**WHAT IS BEING ASKED:**
The response should contain only those lines of the entries below that include the string "agent".

++++++++

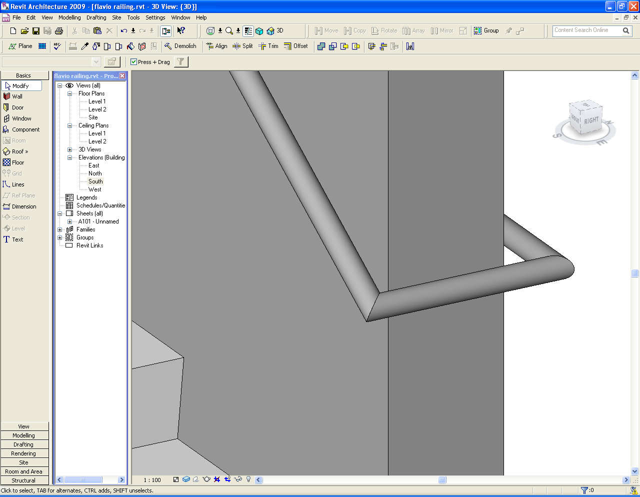Expand the 3D Views tree node
The image size is (640, 497).
pyautogui.click(x=70, y=150)
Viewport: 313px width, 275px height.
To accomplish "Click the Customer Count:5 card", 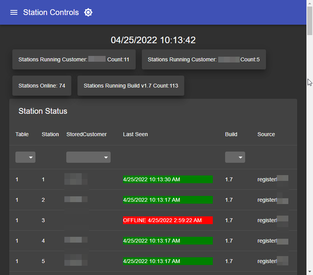I will (x=204, y=59).
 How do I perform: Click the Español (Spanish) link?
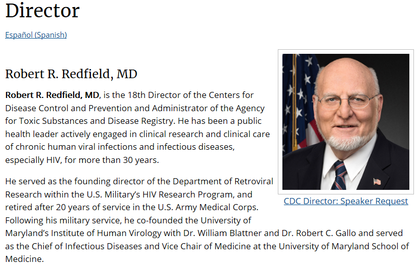click(36, 35)
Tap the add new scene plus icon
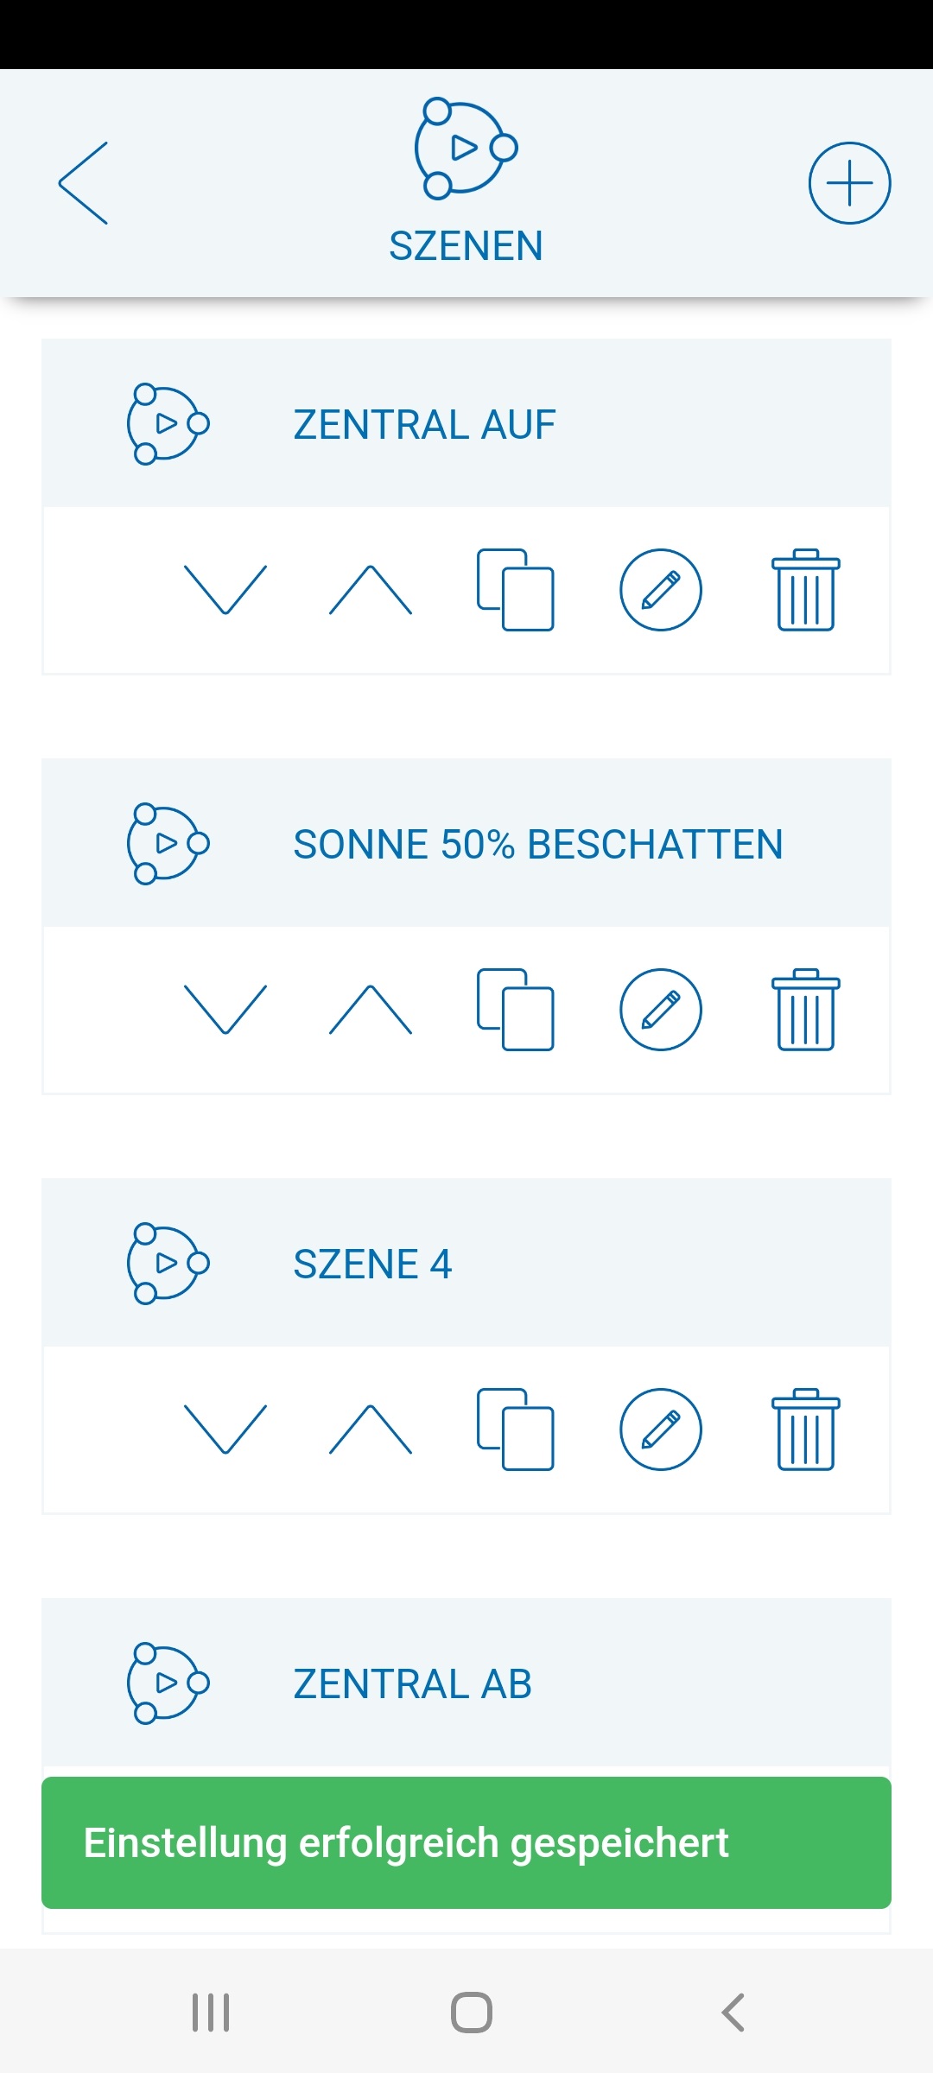933x2073 pixels. (x=849, y=183)
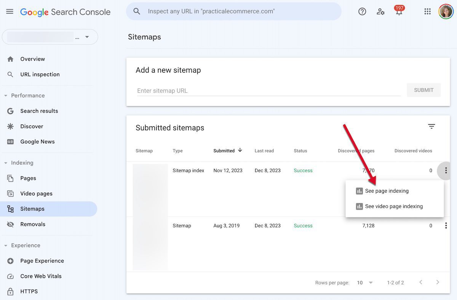The image size is (457, 300).
Task: Collapse the Experience section
Action: click(6, 246)
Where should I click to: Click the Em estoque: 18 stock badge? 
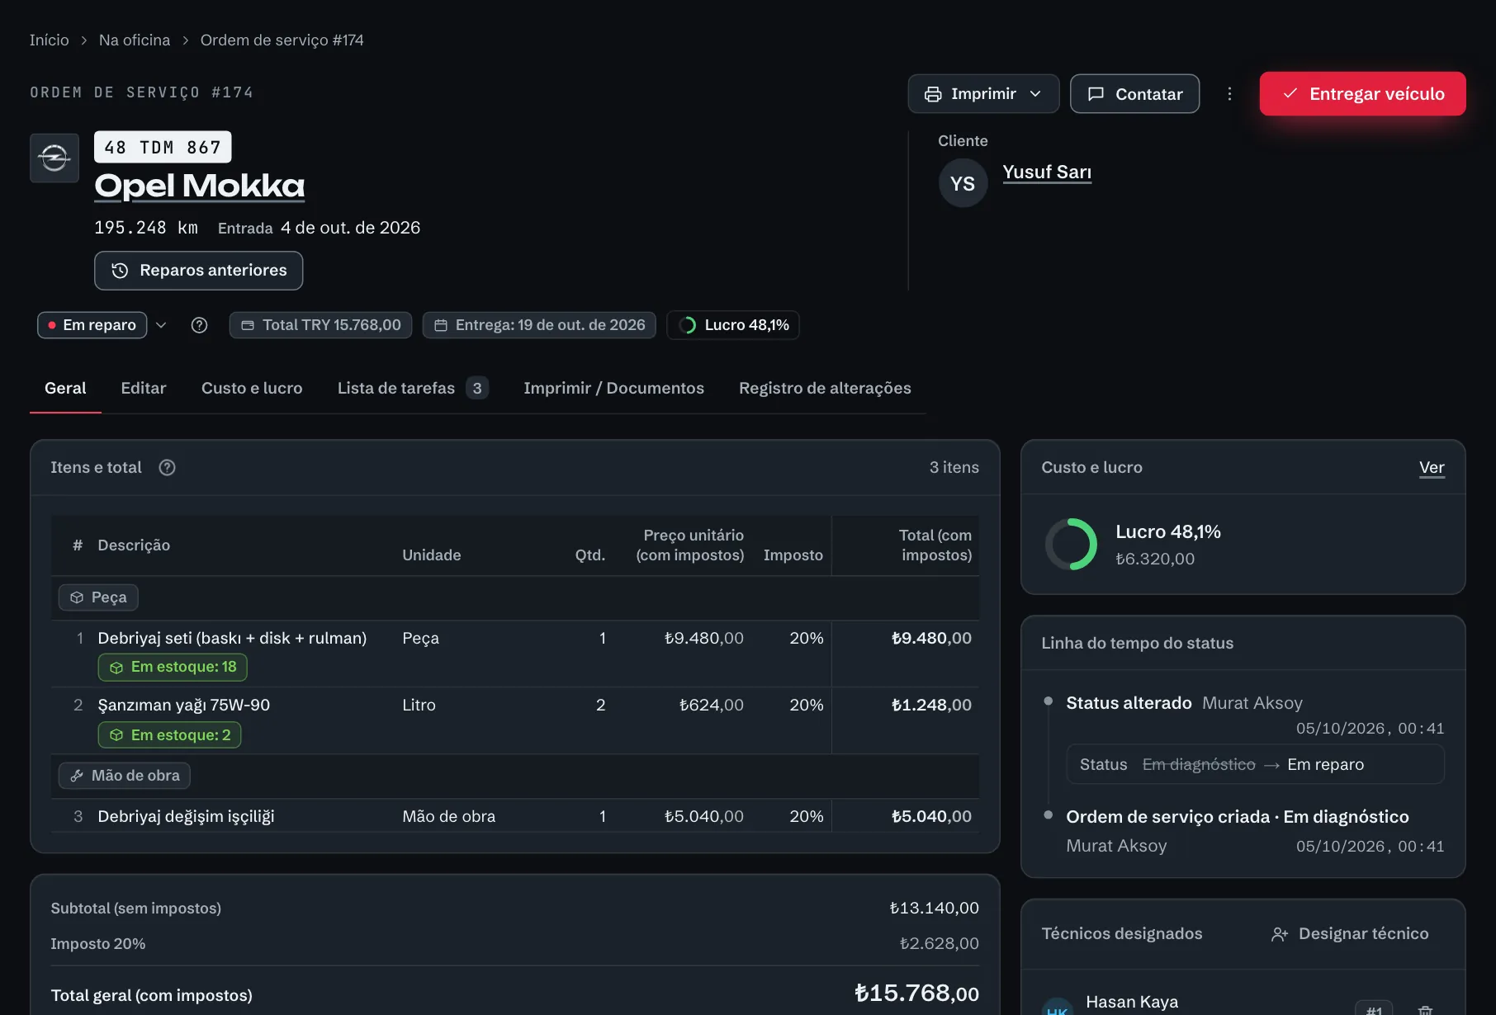click(173, 667)
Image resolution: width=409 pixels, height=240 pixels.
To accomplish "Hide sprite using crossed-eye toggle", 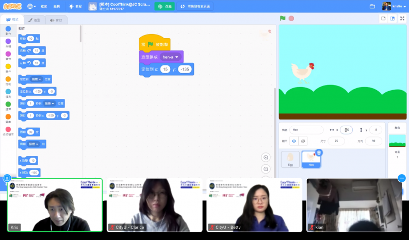I will click(303, 141).
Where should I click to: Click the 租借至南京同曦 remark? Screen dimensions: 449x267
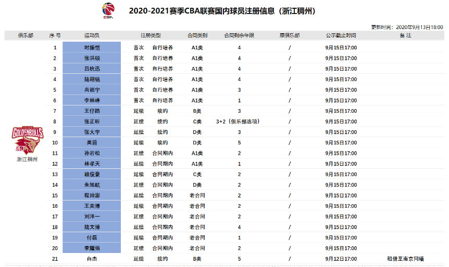(x=406, y=259)
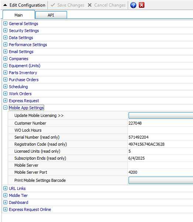Click the Update Mobile Licensing button
This screenshot has width=193, height=222.
tap(161, 115)
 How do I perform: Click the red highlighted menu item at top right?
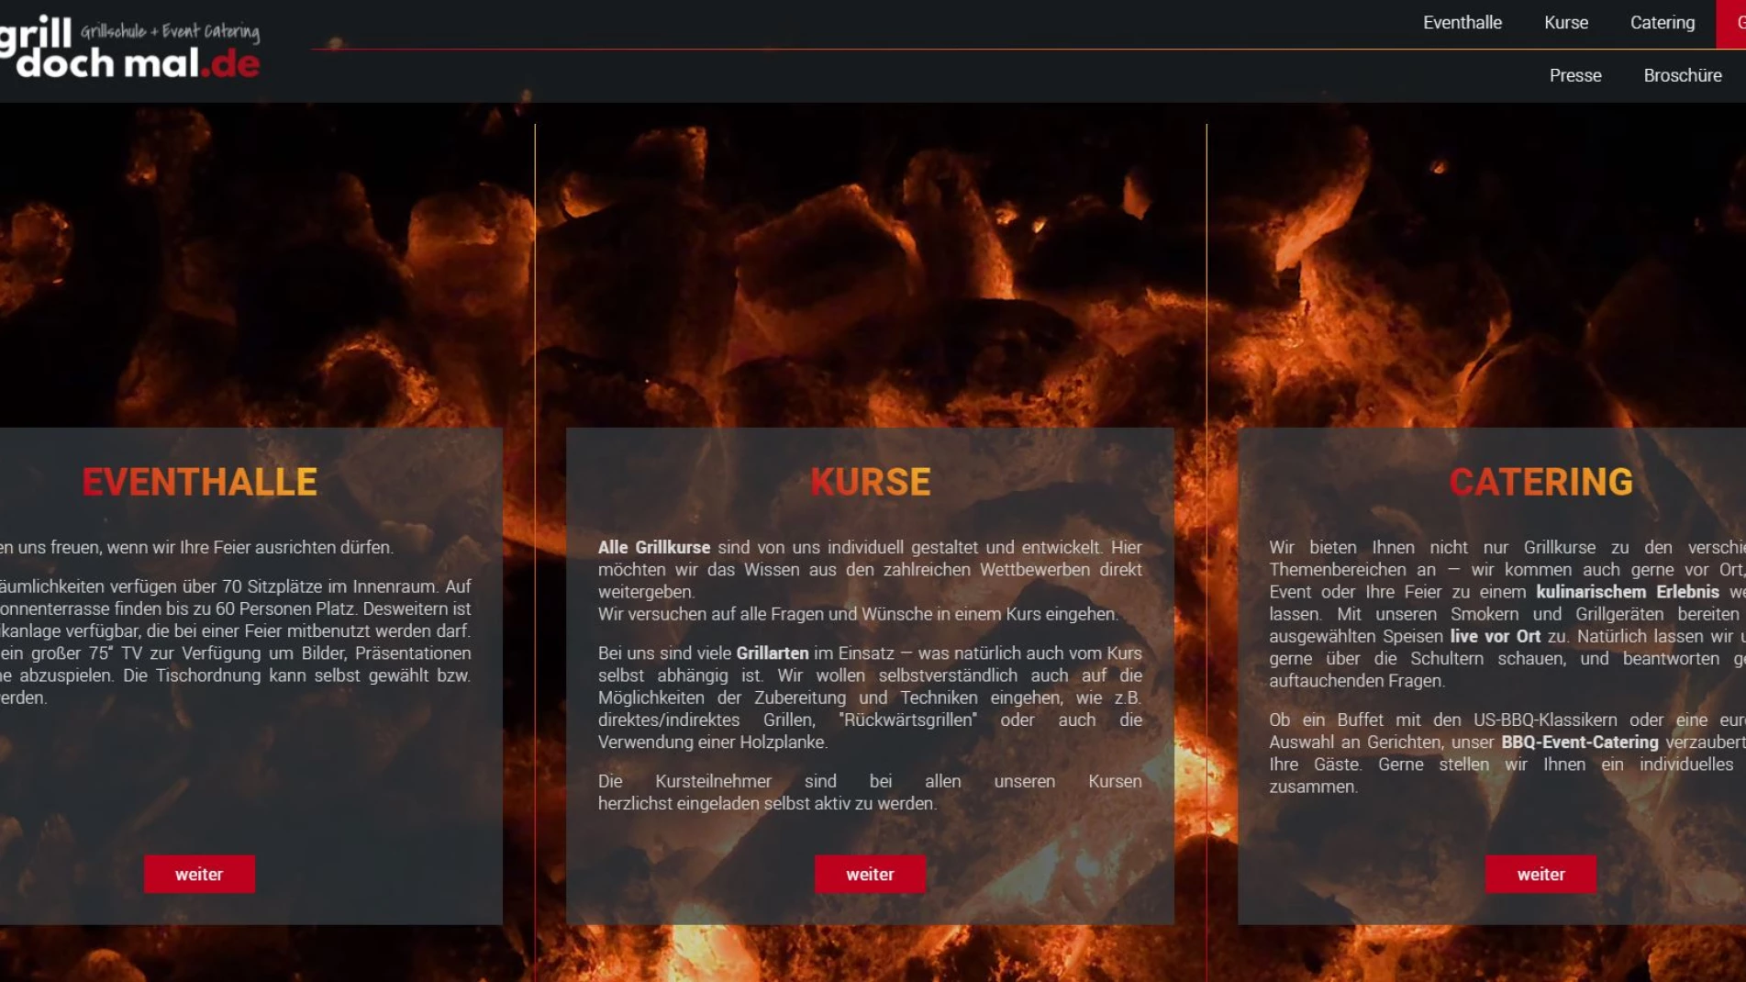(1732, 24)

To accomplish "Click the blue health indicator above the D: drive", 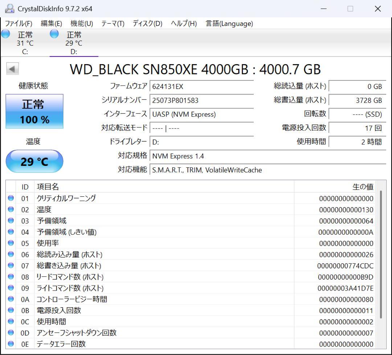I will 54,34.
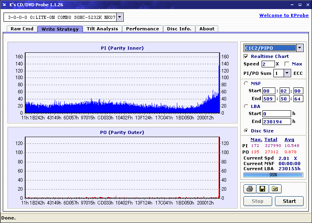Click the save floppy disk icon
The height and width of the screenshot is (223, 312).
click(262, 189)
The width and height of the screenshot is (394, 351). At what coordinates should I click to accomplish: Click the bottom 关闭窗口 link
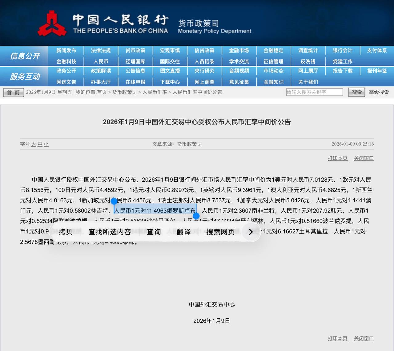click(x=364, y=339)
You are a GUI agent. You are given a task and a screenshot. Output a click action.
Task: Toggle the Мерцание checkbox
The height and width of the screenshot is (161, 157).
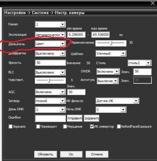pyautogui.click(x=65, y=126)
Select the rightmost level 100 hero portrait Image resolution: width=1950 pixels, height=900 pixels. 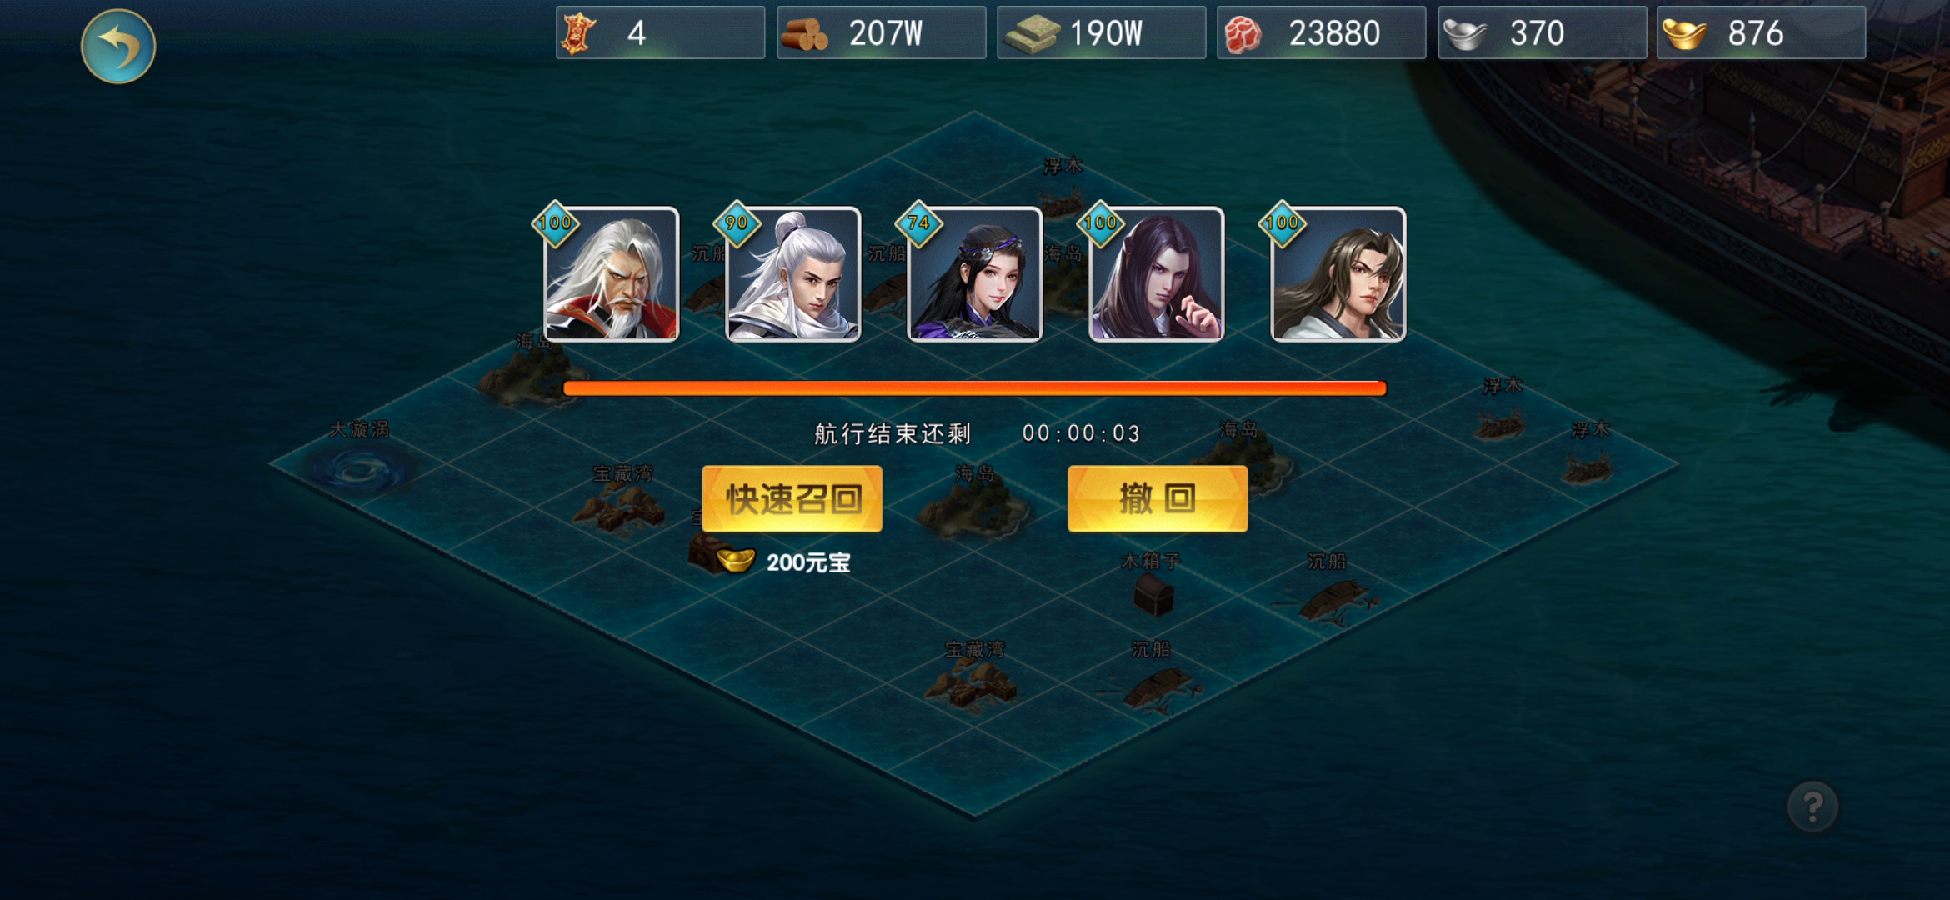pyautogui.click(x=1338, y=274)
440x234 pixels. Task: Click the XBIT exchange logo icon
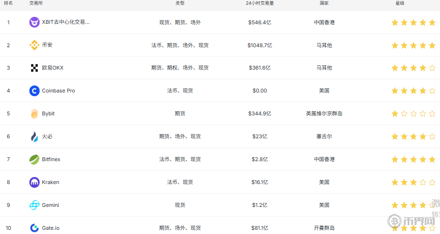point(34,22)
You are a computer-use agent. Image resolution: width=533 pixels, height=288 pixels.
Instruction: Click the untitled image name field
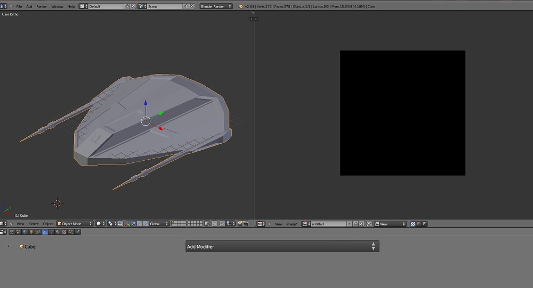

++++++++

**SOLUTION TO THIS EXERCISE:**
You are a GUI agent. You are given a task and a screenshot. Output a click action.
You are a computer-use agent. Image resolution: width=533 pixels, height=288 pixels.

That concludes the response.